The greatest appeal of the plants grouped in this category are the flavorful compounds released from these vegetables. Herbaceous aromatic plants are remarkable in the diversity of their offerings. Because of the strength that aromatics impart on recipes we devote a significant portion of our production space to herbs and spices.
Basil, one of the most popular and versatile herbs, is prolific and heat-loving, and we grow a variety of types with varying flavors and leaf sizes including Italian sweet basil, Genovese basil, lemon basil, and opal (deep purple) basil.
Oregano is a versatile herb commonly used in Italian, Spanish, and Mexican dishes.

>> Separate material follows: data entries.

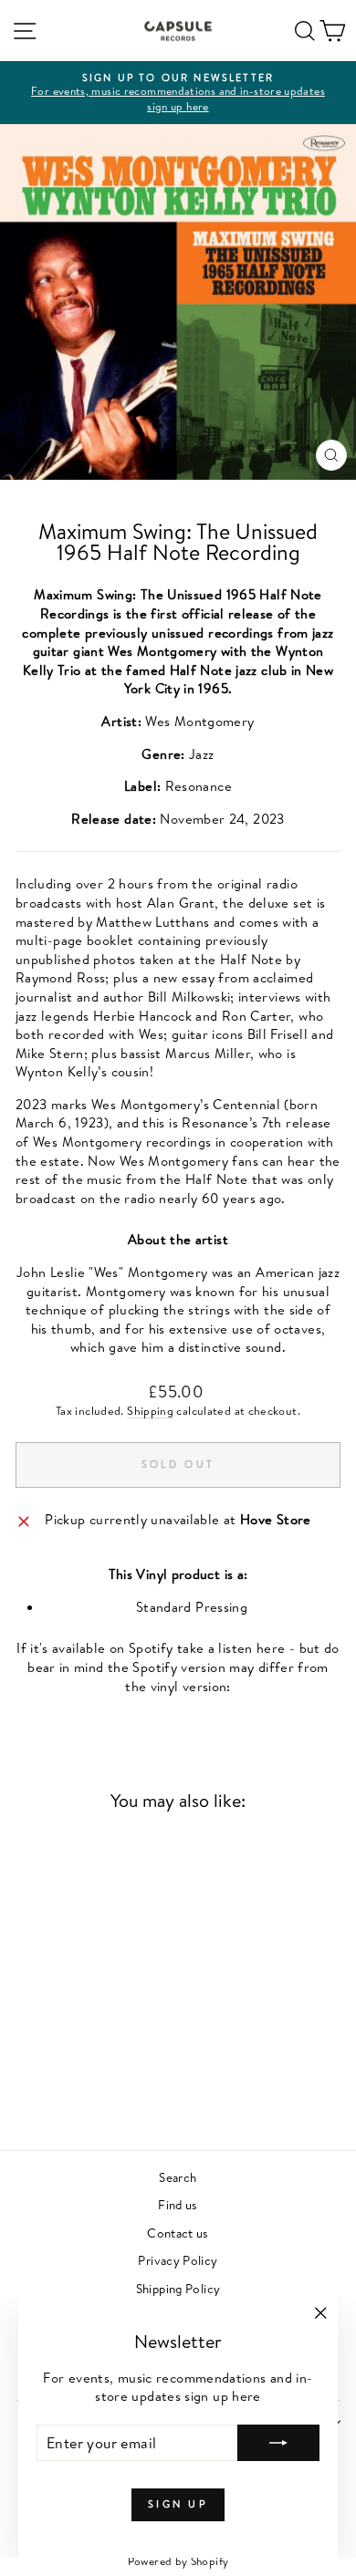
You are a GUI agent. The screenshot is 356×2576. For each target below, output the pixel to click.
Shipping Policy (178, 2288)
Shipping (150, 1410)
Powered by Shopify (178, 2561)
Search (177, 2177)
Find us (178, 2204)
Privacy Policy (177, 2260)
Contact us (178, 2232)
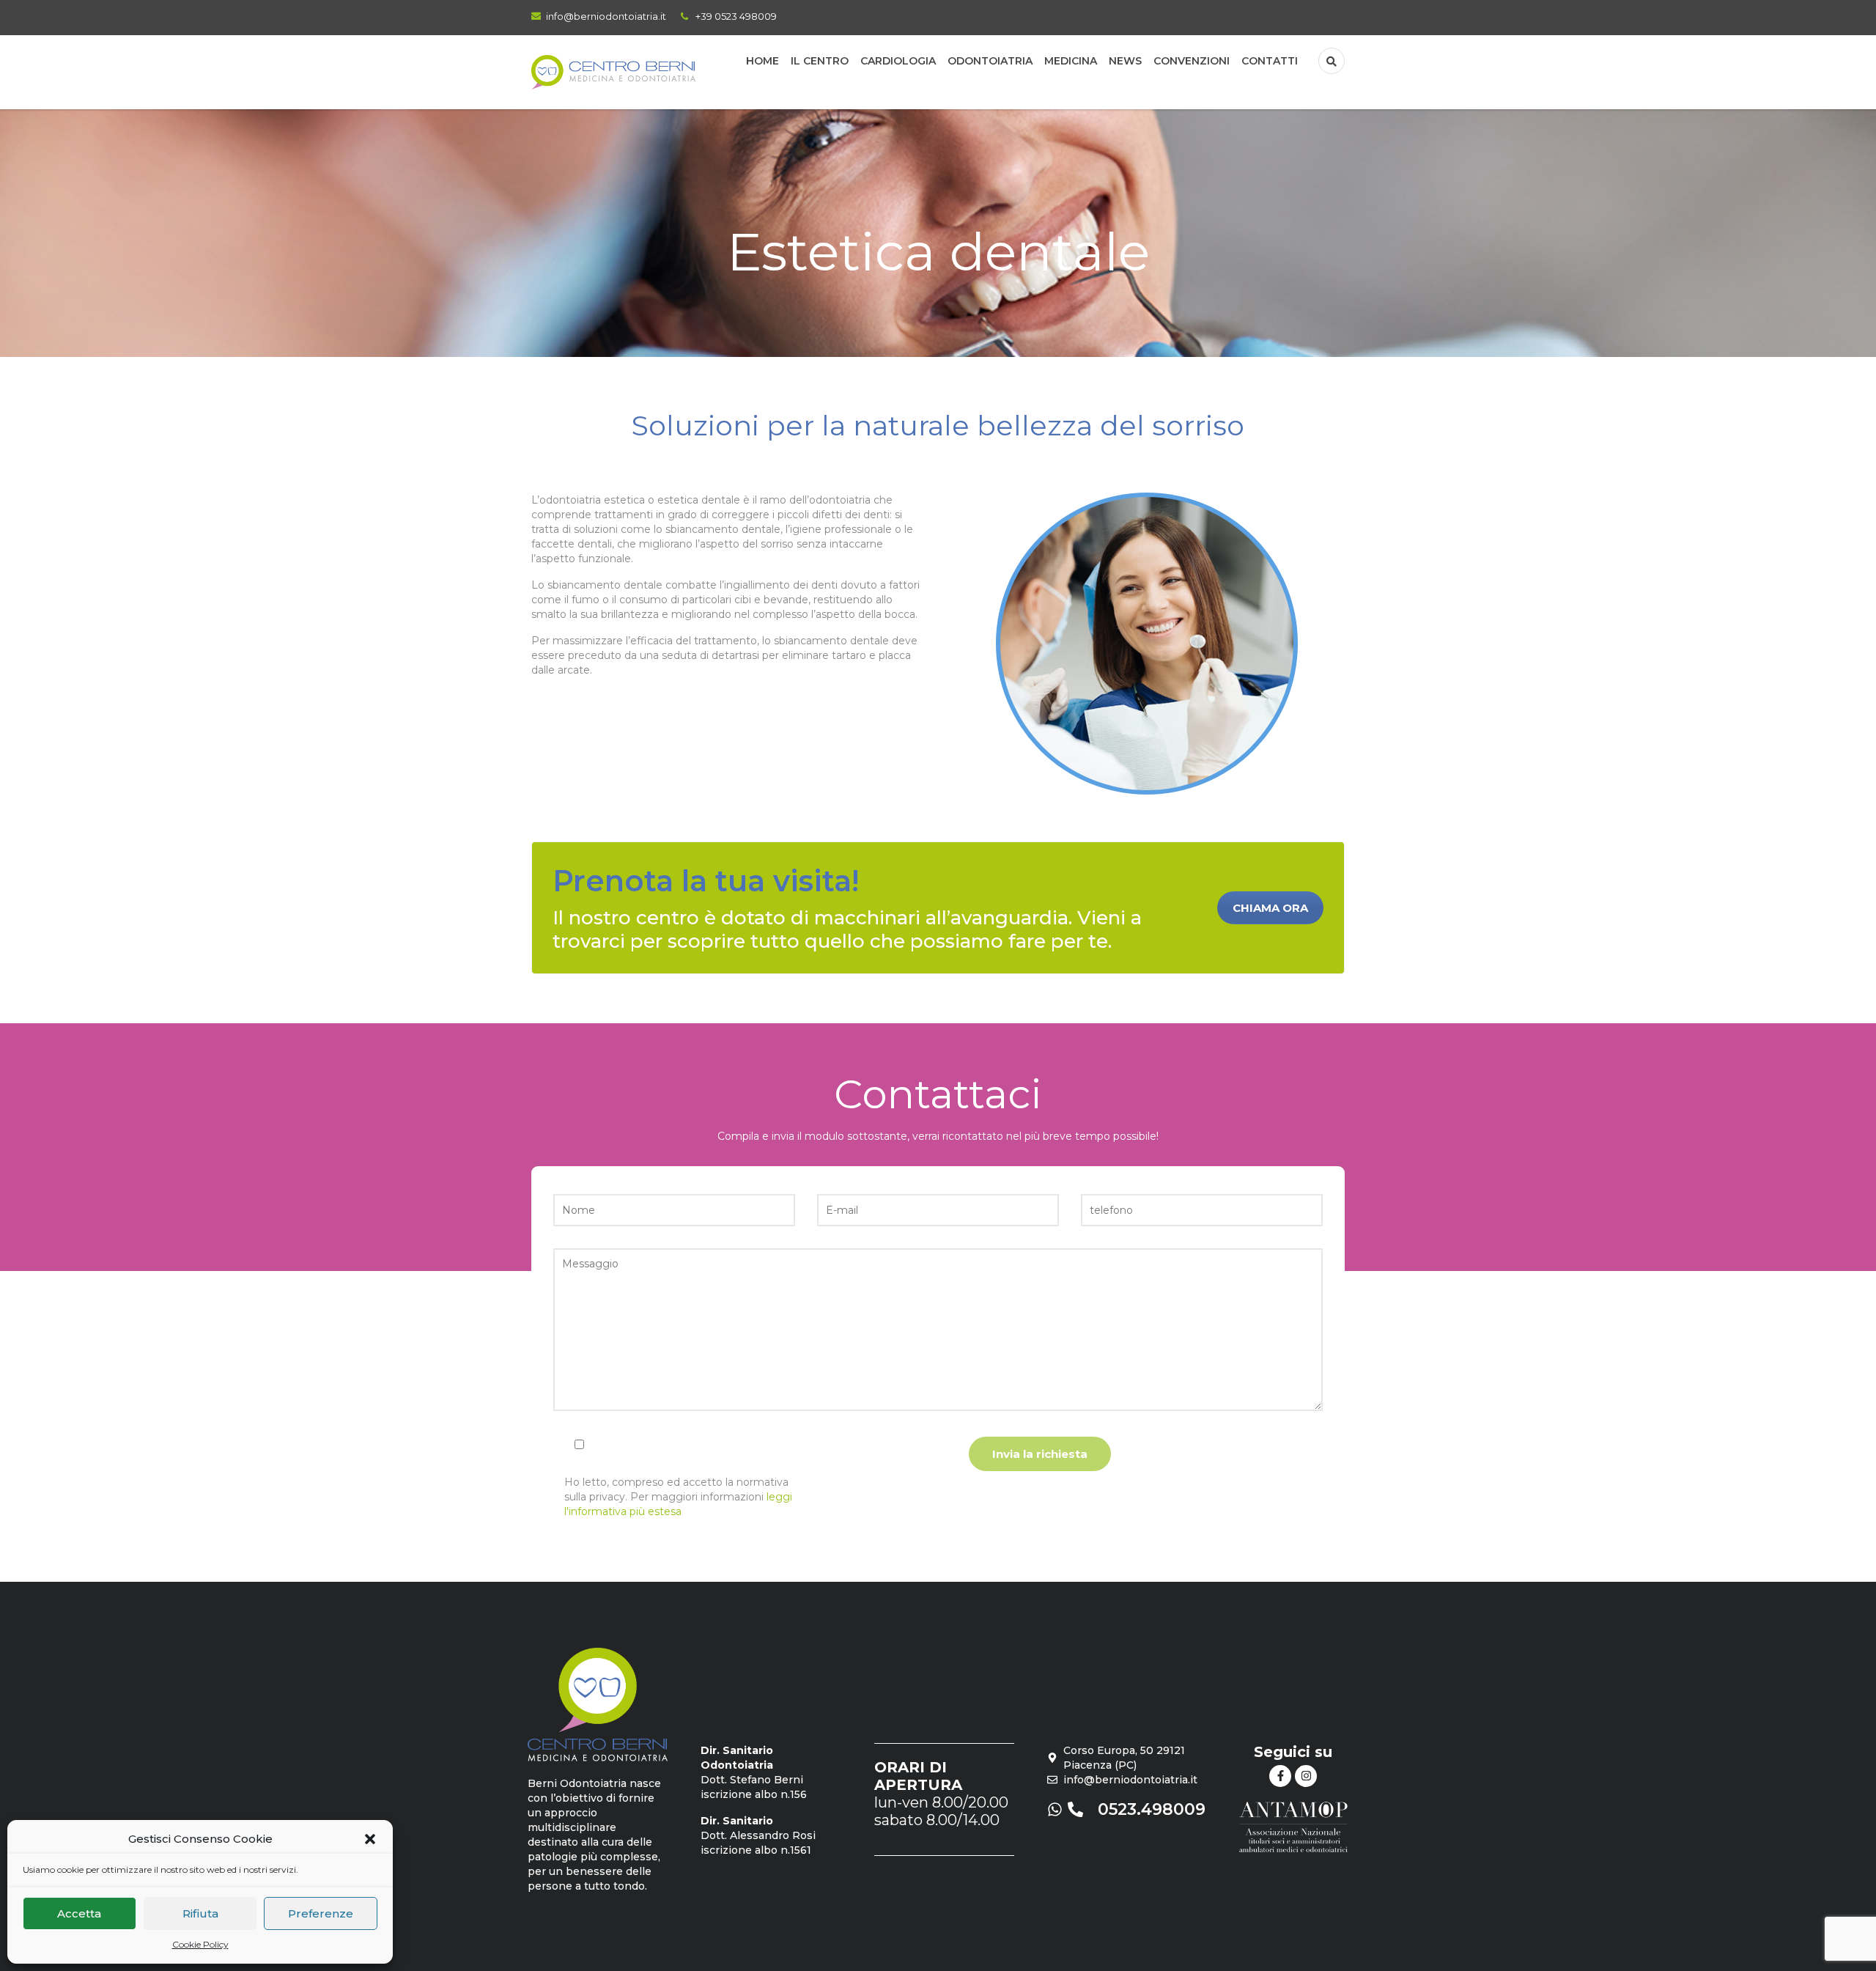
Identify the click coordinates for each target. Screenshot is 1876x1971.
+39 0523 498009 (736, 16)
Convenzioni (1191, 60)
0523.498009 (1151, 1809)
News (1125, 60)
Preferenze (320, 1913)
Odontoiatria (990, 60)
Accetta (79, 1913)
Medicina (1070, 60)
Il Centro (820, 60)
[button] (370, 1839)
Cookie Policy (200, 1944)
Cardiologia (898, 60)
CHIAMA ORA (1270, 908)
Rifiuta (200, 1913)
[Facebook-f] (1280, 1776)
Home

Oregano works well in savory dishes and pairs well with tomatoes,
Thyme, an essential herb in many French dishes, is a popular cooking herb. Thyme's gray-green leaves have a pungent minty, light-lemony flavor.
Marjoram packs a spicy, sweet aroma into its tiny leaves. This sweet herb is commonly used in roasts, casseroles, teas and jellies.
Parsley has a distinct freshness of flavor. We grow two types including a dark, glossy flat leaf variety and a finely curled variety.
Sage's velvety leaves impart a smoky, earthy aroma. Sage pairs well with many starchy root vegetables and various winter squash varieties, as well as dark meats and poultry.
Rosemary has fragrant, evergreen, needle-like leaves. This herb's pine-like fragrance works well as a potherb and as an addition to roasted meat dishes.
Dill fronds are the feather-like leaves of the dill plant, which is in the apiacea (carrot and parsnip) family. This herb enhances salads, soups, and sauteed vegetables, and is also commonly used in pickles and salad dressings.
Cilantro imparts a citrusy flavor in its delicate leafy green leaves. This herb is used to flavor a wide diversity of dishes from the cuisines of the Middle East, the Mediterranean, India, South Asia, Mexico, Latin America, and China.